The baseline prevalence of diabetes (4.2%) was somewhat lower than that reported in another recent survey in Brazil (6.3%) (4) and in the National Health and Nutrition Examination Surveys (NHANESs) of 1988–1994 (5.1%) and 1999–2002 (6.5%) (5) and may be secondary to an underreporting.
Overall mortality incidence in diabetic participants accounted for 19.2% of the deaths, which is more than the 10.6% reported in NHANES I (6). The high incidence of cerebrovascular disease in the southern regions of Brazil (7) may explain this higher prevalence because diabetes has been associated with increased risk of incident stroke (8,9). The risks for cardiovascular events were almost restricted to individuals aged >40 years because only three individuals reported diabetes at a younger age.
The adjusted HR for fatal and nonfatal CVD in our study (4.4 [95% CI 2.4–7.9]) is similar to the odds ratio of 4.2 (95% CI 2.5–7.1) for acute myocardial infarction reported in the INTERHEART study in Brazil (10). The PAR of fatal/nonfatal CVD associated with self-reported diabetes (13.1%) is close to the 12.7% (9.4–17.0) reported in South America and to the data reported in the Brazilian participants of the INTERHEART study (17.0% [95% CI 12.2–23.1]) (11).

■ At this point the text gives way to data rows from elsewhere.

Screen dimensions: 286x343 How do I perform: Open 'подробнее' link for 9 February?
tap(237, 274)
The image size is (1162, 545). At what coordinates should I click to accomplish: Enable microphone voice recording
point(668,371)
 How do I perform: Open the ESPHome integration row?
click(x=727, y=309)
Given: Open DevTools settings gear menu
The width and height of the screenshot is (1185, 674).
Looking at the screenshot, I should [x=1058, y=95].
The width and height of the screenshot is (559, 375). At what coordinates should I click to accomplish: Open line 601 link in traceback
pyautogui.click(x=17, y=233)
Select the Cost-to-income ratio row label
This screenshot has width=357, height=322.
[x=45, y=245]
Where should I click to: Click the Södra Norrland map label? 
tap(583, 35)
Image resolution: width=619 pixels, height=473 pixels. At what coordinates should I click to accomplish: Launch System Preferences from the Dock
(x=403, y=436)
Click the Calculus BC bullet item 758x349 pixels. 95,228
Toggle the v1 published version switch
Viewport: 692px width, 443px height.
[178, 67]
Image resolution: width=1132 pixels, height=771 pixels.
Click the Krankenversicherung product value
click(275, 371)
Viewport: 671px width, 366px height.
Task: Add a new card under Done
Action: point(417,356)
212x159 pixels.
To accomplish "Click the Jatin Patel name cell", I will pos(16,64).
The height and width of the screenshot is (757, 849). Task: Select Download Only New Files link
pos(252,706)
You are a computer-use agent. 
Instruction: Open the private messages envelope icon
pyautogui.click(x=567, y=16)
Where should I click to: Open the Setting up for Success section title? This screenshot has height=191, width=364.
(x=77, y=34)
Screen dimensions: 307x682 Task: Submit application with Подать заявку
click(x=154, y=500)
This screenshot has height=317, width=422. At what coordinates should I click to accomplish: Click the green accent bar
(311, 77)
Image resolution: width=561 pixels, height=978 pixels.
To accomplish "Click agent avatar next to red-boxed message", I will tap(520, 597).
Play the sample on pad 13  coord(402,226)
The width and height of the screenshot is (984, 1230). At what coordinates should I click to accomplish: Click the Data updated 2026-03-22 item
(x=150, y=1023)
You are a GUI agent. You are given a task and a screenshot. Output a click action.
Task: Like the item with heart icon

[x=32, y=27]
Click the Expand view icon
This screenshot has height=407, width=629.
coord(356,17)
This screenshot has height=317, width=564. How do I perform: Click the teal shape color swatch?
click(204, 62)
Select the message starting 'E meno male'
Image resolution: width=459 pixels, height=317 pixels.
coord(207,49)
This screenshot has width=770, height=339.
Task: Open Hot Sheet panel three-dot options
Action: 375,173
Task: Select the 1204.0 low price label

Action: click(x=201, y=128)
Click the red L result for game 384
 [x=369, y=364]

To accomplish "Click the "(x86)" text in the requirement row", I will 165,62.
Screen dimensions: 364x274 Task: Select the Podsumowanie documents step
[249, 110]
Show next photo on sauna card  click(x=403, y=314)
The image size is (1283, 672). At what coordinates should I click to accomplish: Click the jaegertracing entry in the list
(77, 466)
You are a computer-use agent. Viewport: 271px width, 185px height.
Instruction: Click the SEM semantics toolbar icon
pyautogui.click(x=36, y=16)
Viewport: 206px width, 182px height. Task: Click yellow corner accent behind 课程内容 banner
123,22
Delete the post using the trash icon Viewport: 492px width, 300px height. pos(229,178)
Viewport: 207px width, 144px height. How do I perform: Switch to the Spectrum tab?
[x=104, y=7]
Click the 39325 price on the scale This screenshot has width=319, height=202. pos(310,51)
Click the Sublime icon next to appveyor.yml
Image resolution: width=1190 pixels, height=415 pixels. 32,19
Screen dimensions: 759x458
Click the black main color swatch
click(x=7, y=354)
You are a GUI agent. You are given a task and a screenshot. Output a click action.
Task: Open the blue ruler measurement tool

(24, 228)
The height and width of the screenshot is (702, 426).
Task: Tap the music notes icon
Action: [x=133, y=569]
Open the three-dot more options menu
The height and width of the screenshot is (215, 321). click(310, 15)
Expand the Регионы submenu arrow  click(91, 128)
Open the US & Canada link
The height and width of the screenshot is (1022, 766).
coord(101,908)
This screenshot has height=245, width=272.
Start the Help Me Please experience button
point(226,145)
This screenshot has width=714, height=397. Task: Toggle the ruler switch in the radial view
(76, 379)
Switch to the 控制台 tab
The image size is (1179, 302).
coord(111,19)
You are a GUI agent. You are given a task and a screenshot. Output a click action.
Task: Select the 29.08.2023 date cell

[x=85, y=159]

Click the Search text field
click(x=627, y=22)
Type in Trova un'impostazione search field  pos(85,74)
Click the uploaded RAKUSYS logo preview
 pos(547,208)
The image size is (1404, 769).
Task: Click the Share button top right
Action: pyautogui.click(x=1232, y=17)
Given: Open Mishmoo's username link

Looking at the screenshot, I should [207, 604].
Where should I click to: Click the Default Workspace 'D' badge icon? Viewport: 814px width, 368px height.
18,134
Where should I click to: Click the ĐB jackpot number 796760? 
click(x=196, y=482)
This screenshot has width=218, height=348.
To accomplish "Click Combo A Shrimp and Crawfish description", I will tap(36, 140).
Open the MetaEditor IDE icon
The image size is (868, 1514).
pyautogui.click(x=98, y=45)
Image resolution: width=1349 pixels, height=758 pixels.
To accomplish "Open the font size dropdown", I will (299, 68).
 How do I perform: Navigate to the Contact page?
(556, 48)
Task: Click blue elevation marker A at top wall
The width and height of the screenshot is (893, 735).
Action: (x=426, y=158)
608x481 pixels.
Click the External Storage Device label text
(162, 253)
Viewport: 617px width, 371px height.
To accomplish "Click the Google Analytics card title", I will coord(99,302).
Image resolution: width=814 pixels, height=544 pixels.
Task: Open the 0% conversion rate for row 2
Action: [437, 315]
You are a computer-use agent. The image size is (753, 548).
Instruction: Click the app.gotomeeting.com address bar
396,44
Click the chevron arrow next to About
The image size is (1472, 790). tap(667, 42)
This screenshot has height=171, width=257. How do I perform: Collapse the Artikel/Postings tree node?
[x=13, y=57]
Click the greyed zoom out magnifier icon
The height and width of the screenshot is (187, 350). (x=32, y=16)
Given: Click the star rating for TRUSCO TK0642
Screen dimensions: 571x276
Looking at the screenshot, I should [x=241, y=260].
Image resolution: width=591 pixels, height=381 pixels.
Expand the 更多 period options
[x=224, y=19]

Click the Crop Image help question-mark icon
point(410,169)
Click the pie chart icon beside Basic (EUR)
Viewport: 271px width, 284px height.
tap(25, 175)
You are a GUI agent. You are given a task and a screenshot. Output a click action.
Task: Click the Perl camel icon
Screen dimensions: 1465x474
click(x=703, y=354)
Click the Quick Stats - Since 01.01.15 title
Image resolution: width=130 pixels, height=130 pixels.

The major limitation of our study is the small sample size and, therefore, the small number of incident events. This explains the wide CIs and precluded stratification of the analysis by sex. Other studies (11–13) suggested that the risk of fatal or nonfatal coronary heart disease associated with diabetes is higher in women than in men. Otherwise, a cohort of Brazilian type 2 diabetic patients (14) did not demonstrate any differences in diabetes-related mortality risk between sexes. The diagnosis of diabetes—based on medical history without screening by blood glucose sampling—may explain the lower prevalence of diabetes in our study than in other Brazilian surveys (15), but it probably did not substantially influence the risk estimates as shown by Huxley et al. (13). The PAR, however, is influenced by the prevalence rates and therefore may be higher than our estimates. The population-based sample and the control for other risk factors for CVD are strengths of our study.
In conclusion, diabetes has a high PAR for cardiovascular events in Brazil. As such, interventions aiming to prevent and control diabetes should warrant high priority among the public health strategies to lower the incidence of CVD in Brazil.
This study was funded by the National Council for Scientific and Technological Development (CNPq), the Research Foundation of the State of Rio Grande do Sul (FAPERGS), and Hospital de Clínicas-FIPE, Brazil.
No potential conflicts of interest relevant to this article were reported.